◆ **AIM OF THE TASK**
Please repeat exactly, and only, the lines from the one containing "The height and" through the end of the records below, with no pictures.

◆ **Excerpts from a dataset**
· · · ·
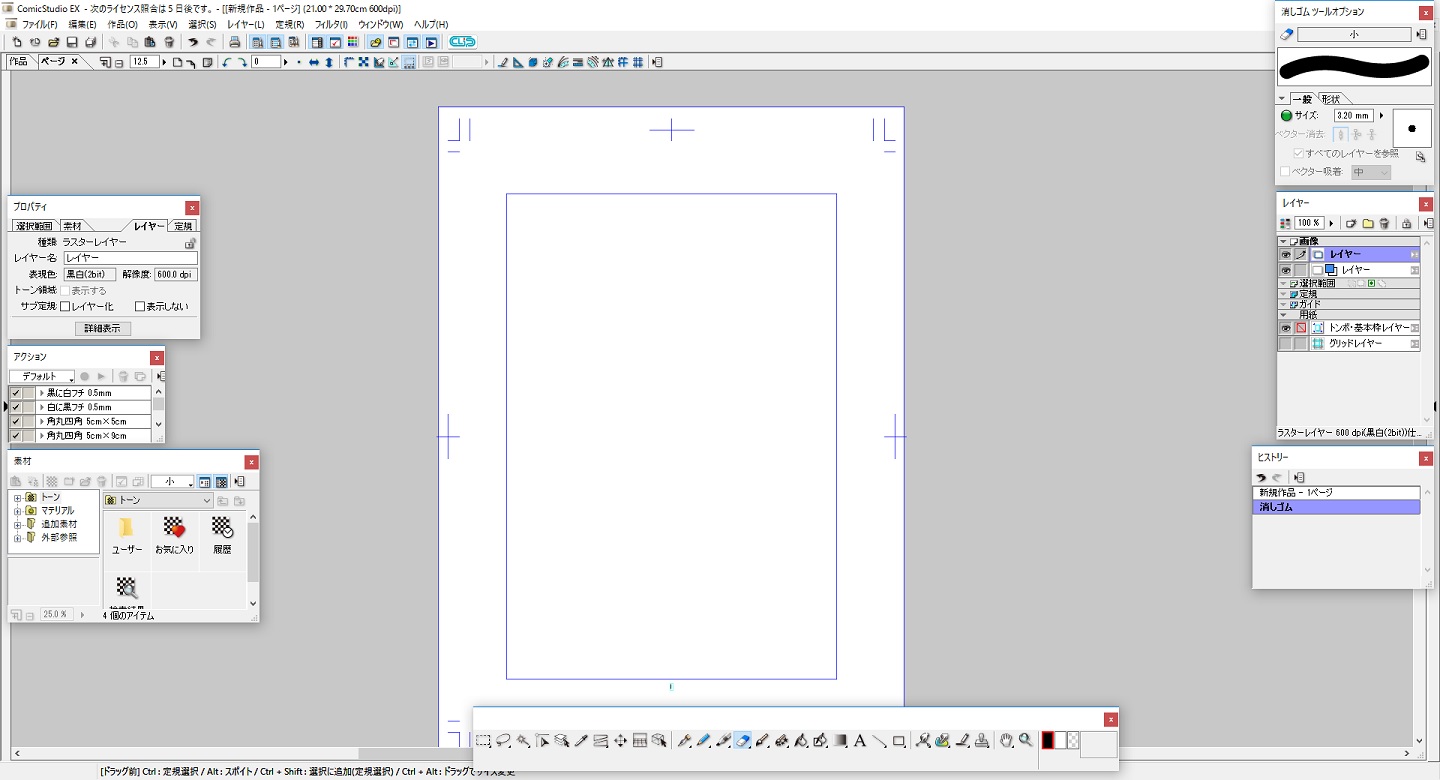Viewport: 1440px width, 780px height.
Task: Enable the レイヤー化 checkbox in properties
Action: (66, 307)
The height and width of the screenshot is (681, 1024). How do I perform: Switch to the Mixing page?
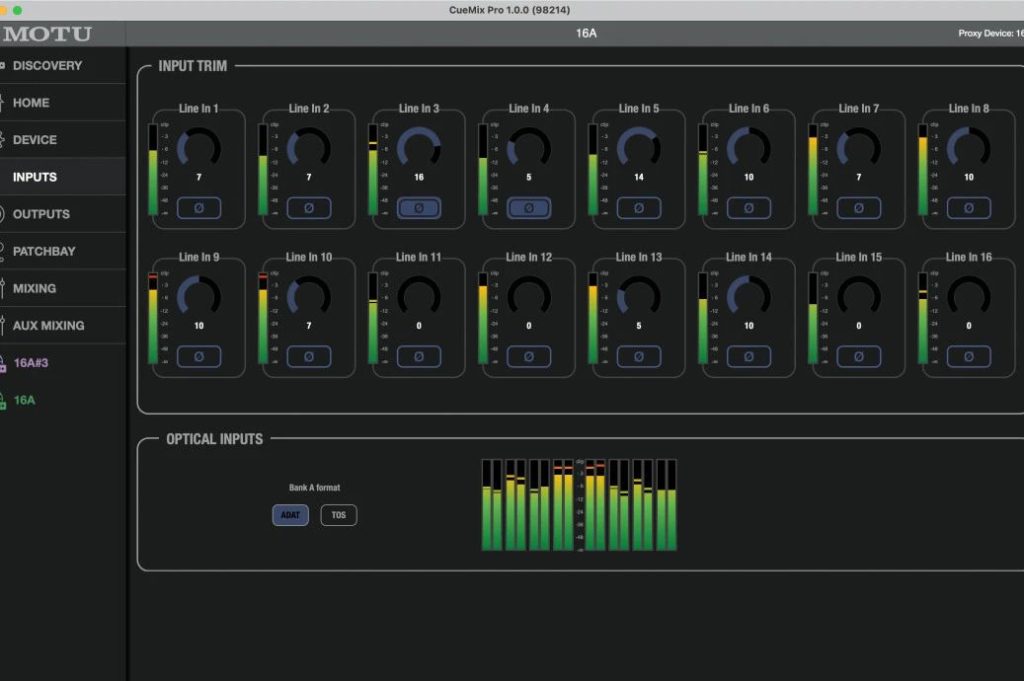[x=35, y=288]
· · · ·
◆ **EXERCISE SOLUTION**
The height and width of the screenshot is (681, 1024). How do I perform: Switch to the Mixing page?
[x=35, y=288]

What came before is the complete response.